Software development is fraught with risk that can run projects aground like a ship against a rocky beach. Whether it is misunderstood requirements, rapidly evolving marketplaces or old-fashioned bugs and schedule slippage, all can derail otherwise well-resourced and managed software development projects.
Even when software development teams eventually ship their product and collect payment from their customers, there is no guarantee that the product will be used. A 2022 study found that among those paying for SaaS software, 29% of their software is either underutilized or wasted. This study also noted that only 33% of IT professionals track SaaS software usage. The takeaway here is stark: As an industry, most of our labor is not going to productive ends.
This is not a new trend in software; an entire ecosystem of tooling exists to help software development companies collect user engagement metrics to drive development decisions. In fact, out of the top 10 million websites in the world, nearly two-thirds have an analytics solution in place. By contrast, however, API applications lag far behind in adoption of this practice. It is difficult to get market penetration data for API analytics, but a report from API management vendor Apigee revealed that even among its customers (that is, those who were already paying for a service that included API analytics), only 26% made use of the analytics functionality. This gives credence to the belief that most features go unused.
API application owners who are not integrating real-world analytics usage data into their decision-making process are leaving time and money on the table. Despite not having immediate access to user behavior, API analytics can be quite valuable in helping API application owners make better decisions about application development and maintenance.
API application owners should look to the following three ways to make better product development decisions.
Prioritize Feature Development in the Most Actively Used Areas of the Application
One of the best lessons I learned from working at a bike shop is “stock what sells.” In other words, there’s no point in filling your shelves with products that your customers aren’t buying. The same goes for stocking your API product catalog with endpoints that your customer isn’t using.
API analytics allow API product owners to measure the use of features and evaluate their effectiveness. Product owners can use this valuable information to prioritize extending popular features or developing new features, with a clear yardstick for measuring usage. Further, this data enables development teams to “maximize the amount of work not done,” by shipping preliminary feature sets and evaluating usage metrics before a full implementation. Likewise, if the real-world feedback is not encouraging, it allows you to pivot to another opportunity within the product.
Deprecate or Sunset Unused Application Features
Unused code and features are a liability to an API product organization and can carry bugs, create performance problems and introduce security risks. I’ve seen situations as a software developer where these older features were written by developers who have long since left the organization. These unused sections often harbor serious security flaws and vulnerabilities (such as software dependencies that go unpatched for years) and dubious authorization logic that no one at the company fully understands.
Unused, extraneous features also contribute to a bloated product that can distract end users from the core value of your API. It can be difficult to advocate for the removal of “working product features,” but API analytics data can help make a strong case that certain features are nothing but an expensive distraction. Removing old, unused parts of your application also frees developers to focus on the parts that users love.
Prioritize Performance Improvements
Performance is often a fine balance between implementation time/costs and product requirements.
It’s a well-understood maxim in software development that premature optimization is the root of all evil. Yet in the absence of real-world performance data, determining what represents premature optimization versus totally-necessary-and-prudent optimization often comes down to a subjective argument among engineers or worse, a risk-averse software development culture that contributes to slow time-to-market.

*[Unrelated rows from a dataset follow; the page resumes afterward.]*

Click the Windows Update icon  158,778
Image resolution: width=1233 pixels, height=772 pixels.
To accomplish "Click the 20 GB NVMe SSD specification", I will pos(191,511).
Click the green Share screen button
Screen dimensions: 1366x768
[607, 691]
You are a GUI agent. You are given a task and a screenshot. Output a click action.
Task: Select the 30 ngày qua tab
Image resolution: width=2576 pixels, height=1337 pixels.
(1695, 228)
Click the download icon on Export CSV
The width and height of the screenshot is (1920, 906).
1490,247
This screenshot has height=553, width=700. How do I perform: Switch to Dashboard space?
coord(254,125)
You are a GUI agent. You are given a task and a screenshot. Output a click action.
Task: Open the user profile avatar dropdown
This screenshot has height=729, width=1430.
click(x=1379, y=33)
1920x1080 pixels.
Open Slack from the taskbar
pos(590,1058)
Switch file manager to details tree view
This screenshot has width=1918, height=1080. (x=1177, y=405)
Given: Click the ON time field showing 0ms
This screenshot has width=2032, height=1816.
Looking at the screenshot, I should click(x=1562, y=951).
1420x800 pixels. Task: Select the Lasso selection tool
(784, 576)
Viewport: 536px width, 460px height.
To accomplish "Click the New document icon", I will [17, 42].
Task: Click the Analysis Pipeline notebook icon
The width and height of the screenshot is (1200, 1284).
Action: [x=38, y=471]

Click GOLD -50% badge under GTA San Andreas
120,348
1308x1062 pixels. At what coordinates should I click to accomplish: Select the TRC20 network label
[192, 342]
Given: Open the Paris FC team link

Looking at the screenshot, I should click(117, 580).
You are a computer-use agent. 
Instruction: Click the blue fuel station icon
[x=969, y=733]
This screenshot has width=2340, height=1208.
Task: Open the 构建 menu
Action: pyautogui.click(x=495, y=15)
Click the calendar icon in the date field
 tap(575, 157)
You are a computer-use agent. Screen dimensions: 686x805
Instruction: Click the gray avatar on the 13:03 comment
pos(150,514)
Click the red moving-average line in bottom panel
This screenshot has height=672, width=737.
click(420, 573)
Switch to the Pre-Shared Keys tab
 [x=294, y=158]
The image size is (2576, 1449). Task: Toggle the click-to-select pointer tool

Having an objective measure of performance impact, like the number of instances in which clients are impacted by suboptimal performance, can help application owners decide how to allocate their budget to improving performance versus developing new features or fixing bugs. Moreover, having this feedback loop in place can empower development teams to take a nimble “go fast, release often and evaluate” approach to development. Rather than optimizing performance up front out of fear that invisible problems will lead to bad performance and dissatisfied users, performance can be tracked and reviewed over time.
Selecting API Analytics Solutions
API product owners operating a single application have a variety of choices when it comes to deciding which analytics tool to use for their product. Many specialized solutions exist for individual API development languages and frameworks. However, security teams have a unique problem: They need all the data, across all applications and across all the tech platforms within the organization. In that case, I recommend an API protection vendor with strong API analytics capabilities that not only protects against threats but also gives you the visibility you need to prioritize efforts.
API analytics should be a tool that powers innovation. Don’t leave it unused in your toolbox.